>>>>

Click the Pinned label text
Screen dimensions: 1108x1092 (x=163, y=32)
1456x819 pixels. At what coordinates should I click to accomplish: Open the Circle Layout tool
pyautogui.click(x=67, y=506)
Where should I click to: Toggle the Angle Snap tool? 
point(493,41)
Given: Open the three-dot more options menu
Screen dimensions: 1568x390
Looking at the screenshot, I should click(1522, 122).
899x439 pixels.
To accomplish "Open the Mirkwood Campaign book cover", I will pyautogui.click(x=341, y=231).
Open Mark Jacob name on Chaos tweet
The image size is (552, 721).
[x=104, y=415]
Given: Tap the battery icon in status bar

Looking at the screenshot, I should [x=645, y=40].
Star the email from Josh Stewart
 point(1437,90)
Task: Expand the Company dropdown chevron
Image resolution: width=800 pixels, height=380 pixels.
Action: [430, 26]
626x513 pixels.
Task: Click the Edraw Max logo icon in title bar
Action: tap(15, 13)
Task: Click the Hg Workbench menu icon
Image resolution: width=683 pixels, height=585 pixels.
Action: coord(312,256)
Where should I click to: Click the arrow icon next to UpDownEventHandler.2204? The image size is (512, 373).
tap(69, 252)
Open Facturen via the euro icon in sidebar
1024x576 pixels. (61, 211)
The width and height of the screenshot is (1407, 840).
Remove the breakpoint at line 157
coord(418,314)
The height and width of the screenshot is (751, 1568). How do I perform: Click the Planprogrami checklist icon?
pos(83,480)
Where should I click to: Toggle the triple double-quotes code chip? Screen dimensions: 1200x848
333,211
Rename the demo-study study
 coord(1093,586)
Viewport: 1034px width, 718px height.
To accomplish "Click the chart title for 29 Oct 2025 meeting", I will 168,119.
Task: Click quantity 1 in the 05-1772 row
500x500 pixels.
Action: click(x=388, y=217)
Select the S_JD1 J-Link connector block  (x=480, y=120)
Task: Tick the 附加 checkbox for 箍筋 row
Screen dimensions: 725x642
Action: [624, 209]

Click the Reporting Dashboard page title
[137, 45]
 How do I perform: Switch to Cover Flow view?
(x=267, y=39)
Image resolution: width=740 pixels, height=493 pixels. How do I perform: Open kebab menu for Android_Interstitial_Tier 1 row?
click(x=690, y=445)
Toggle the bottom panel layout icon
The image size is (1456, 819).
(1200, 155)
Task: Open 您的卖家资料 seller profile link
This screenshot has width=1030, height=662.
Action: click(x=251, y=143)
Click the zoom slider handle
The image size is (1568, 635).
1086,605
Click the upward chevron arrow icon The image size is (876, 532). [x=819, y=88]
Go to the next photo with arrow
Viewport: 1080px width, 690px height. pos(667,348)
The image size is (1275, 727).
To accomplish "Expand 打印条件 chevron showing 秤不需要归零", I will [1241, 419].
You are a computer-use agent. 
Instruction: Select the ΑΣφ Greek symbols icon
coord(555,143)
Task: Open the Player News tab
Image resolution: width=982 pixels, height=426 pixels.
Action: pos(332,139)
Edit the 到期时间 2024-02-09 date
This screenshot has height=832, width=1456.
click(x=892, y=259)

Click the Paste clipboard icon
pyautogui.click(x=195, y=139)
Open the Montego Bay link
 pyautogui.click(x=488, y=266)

<<<<

■ **Task instructions**: Reproduce the items above without any change, beginning with the line that contains "Task: Expand the Company dropdown chevron" and continuing through the line that contains "tap(69, 252)", with both of those lines included.

■ **Result for this exercise**:
Task: Expand the Company dropdown chevron
Image resolution: width=800 pixels, height=380 pixels.
Action: [430, 26]
626x513 pixels.
Task: Click the Edraw Max logo icon in title bar
Action: tap(15, 13)
Task: Click the Hg Workbench menu icon
Image resolution: width=683 pixels, height=585 pixels.
Action: coord(312,256)
Where should I click to: Click the arrow icon next to UpDownEventHandler.2204? The image size is (512, 373).
tap(69, 252)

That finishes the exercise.